En medio de la cuarentena, un ingeniero agrónomo de Gobernador Crespo, provincia de Santa Fé, reflexiona sobre la trascendencia del campo.

COLUMNISTA INVITADO

Publicado por el diario El Litoral, Santa Fé, Argentina.

Nota del Editor: El video de arriba corresponde a actividades en la cadena de valor de la soja en el Paraguay. La similitud de climas de trabajo entre Argentina y Paraguay no debería sorprender a nadie.

 

“Crespo de por sí es tranquilo, pero hoy cuando me desperté parecía mucho más, y eso que estoy alejado del centro urbano.

“Cómo la Ley me lo permite por ser un profesional de la agronomía, salí a recorrer los lotes de soja de mis clientes. Lo poco que ví de la ciudad estaba mucho más tranquilo que de costumbre.

“Cuando llegué al campo me crucé con el camión que lleva alimento a las granjas. Más allá una pulverizadora tratando una soja; del otro lado un tractor pasando el disco a un rastrojo de maíz; y hasta uno desparramando urea (fertilizante nitrogenado) seguramente a algún verdeo recién sembrado.

Y le presté atención, como nunca. Y me di cuenta que esto pasa todos los días.

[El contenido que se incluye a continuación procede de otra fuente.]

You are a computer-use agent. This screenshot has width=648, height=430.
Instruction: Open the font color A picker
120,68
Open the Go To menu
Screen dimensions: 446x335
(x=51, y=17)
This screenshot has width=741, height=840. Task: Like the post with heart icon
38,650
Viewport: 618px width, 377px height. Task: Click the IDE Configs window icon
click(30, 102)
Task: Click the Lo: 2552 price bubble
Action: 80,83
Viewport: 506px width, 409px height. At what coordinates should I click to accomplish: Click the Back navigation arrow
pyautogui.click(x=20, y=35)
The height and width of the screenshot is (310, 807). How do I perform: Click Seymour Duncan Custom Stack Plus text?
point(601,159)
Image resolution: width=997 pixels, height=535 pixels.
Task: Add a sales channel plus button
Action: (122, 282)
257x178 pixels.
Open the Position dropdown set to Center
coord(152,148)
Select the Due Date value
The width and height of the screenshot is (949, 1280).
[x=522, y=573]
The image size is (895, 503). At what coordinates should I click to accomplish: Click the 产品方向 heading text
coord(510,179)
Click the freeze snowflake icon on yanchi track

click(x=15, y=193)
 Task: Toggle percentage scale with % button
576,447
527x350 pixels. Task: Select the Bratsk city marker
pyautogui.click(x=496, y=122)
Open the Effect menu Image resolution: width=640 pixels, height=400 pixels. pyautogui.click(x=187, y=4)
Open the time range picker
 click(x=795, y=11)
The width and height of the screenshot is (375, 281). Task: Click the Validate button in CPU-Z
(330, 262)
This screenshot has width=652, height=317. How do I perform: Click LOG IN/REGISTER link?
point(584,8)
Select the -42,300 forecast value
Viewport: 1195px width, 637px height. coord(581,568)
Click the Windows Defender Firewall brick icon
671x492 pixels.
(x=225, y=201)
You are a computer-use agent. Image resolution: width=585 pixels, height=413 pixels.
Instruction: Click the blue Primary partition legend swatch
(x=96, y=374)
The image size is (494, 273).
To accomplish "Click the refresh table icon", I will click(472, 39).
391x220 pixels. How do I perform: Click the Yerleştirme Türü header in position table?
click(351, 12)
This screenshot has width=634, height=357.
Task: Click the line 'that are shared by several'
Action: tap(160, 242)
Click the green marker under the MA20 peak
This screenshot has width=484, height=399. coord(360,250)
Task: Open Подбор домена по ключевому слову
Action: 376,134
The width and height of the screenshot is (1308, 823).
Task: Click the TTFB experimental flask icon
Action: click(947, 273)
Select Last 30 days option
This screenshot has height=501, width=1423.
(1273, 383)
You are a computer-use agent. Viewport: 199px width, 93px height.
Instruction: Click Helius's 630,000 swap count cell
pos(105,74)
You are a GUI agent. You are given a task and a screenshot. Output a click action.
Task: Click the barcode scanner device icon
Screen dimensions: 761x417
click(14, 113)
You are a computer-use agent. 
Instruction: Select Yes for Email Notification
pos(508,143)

“El motor de Argentina nunca para, y no hace ruido, no se escucha en la ciudad. Solos como loco malo, siguen trabajando, para que los argentinos coman y el país recaude, sea el gobierno de turno que sea.

En pandemia o en navidad, siempre: el campo sigue.

“Pero nadie va a salir al balcón a dar un ‘aplausazo’ por el campo.

¡Somos los antihéroes que ‘contaminamos’ al mundo con glifosato!

¿Porqué el gobierno dejó que siga la producción?

“Porque nos necesitan, pero en silencio, calladitos y laburando.

Y si nos quejamos de algo seguramente volveremos a ser los ‘oligarcas’ que protestamos en 4×4.

“No sé, se me dió por escribirlo hoy”.